= Mobility allowance =

Social security benefit

A mobility allowance is a social security benefit for people who are unable to walk, or have difficulty in walking.

==Ireland==
A Mobility Allowance was established in 1979 for people between 16 and 66. It is paid monthly at a rate of 208.50 per month. There are in excess of 4,700 recipients of mobility allowance at an annual cost of over 9 million. There is also a Motorised Transport Grant for people with a severe disability who need to purchase or adapt a car where that car is essential to retain employment. The maximum grant is 5,020 payable once in any three year period. More than 300 people receive the grant each year at an estimated cost of 1.3 million. The ombudsman recommended that the age limit be removed and the definition of disability should be broadened to include all those with physical, intellectual, sensory or mental health disabilities.

==Israel==
The General Disability Pension scheme includes a mobility component for people who have impairments in their legs which limit their mobility.

==Italy==

There was a mobility component to unemployment benefits in Italy but it was abolished in 2012.

==United Kingdom==
Invalid vehicles, usually single seat three wheelers, were given to disabled war pensioners from 1921. After 1945 war pensioners assessed at more than 20% disabled could opt for a small car instead, and this option was extended to a few other disabled people from 1964. Mobility allowance payments for people over the age of 5 and under 65 were introduced by the Social Security Pensions Act 1975. To qualify a person had to be unable or virtually unable to walk, or the effort of walking would be seriously dangerous and this condition had to be likely to persist for at least 12 months. This only applied to physical disabilities. Ability to walk was assessed with the claimant using artificial aids if appropriate.

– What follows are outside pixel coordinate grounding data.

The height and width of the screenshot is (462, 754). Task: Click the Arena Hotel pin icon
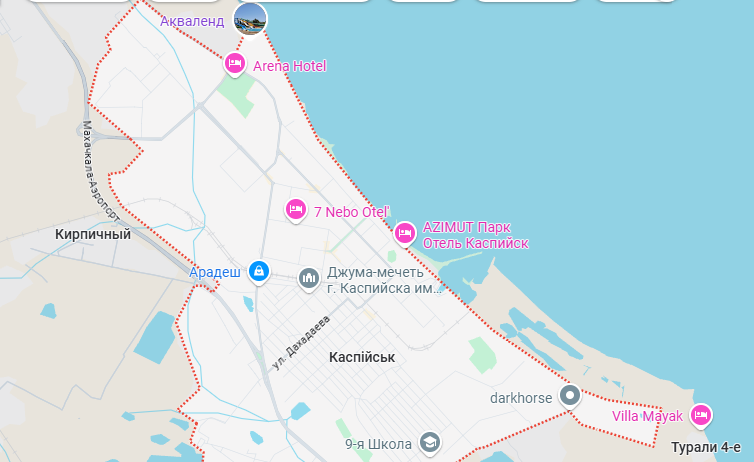point(235,64)
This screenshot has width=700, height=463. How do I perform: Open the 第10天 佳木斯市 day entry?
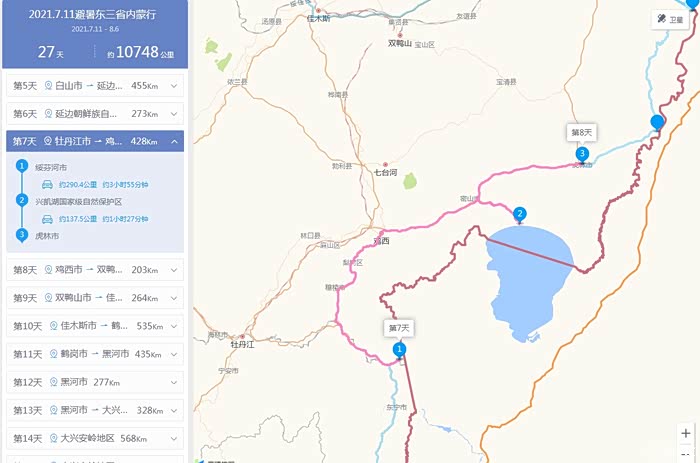coord(95,326)
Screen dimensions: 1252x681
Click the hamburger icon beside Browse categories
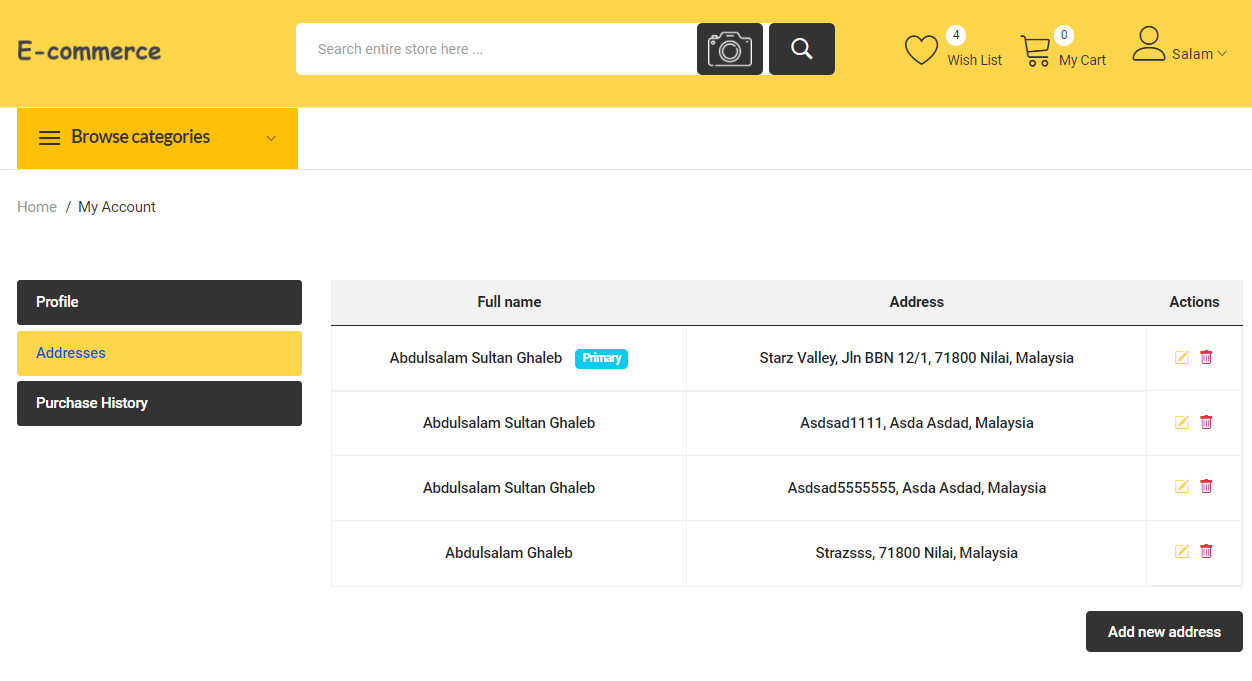(49, 137)
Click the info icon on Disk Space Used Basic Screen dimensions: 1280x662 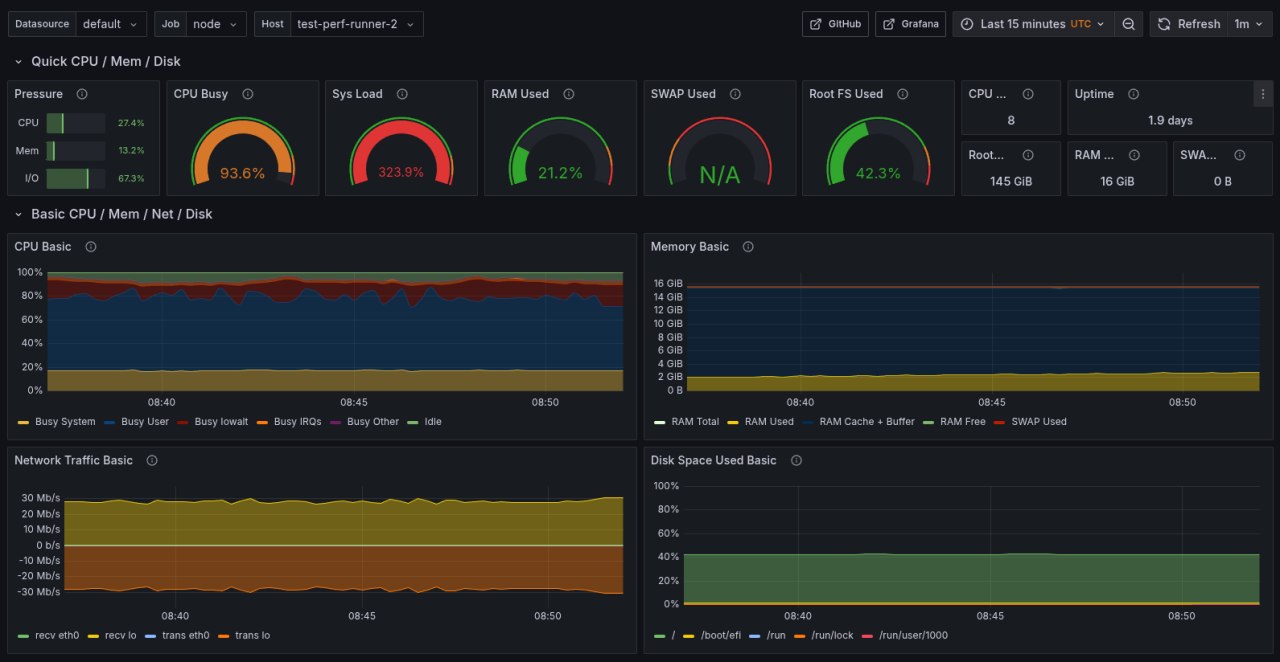click(x=795, y=460)
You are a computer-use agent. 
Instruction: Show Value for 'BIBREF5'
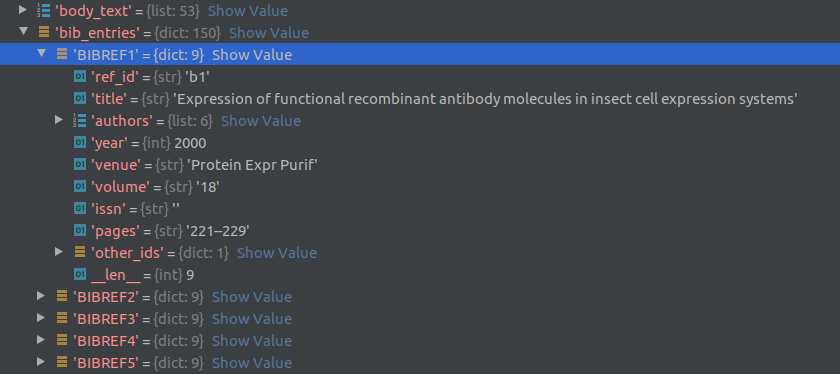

The Motability scheme was launched in 1978. This permitted claimants to exchange their weekly benefit payments for a new leased vehicle.

In 1987 the value of the benefit was £22.10 per week. A higher rate of £24.55 was payable to war pensioners. Benefit stopped at the age of 75.

The Social Security Contributions and Benefits Act 1992, integrated Mobility Allowance with Attendance Allowance into a new benefit, Disability Living Allowance for people under pension age.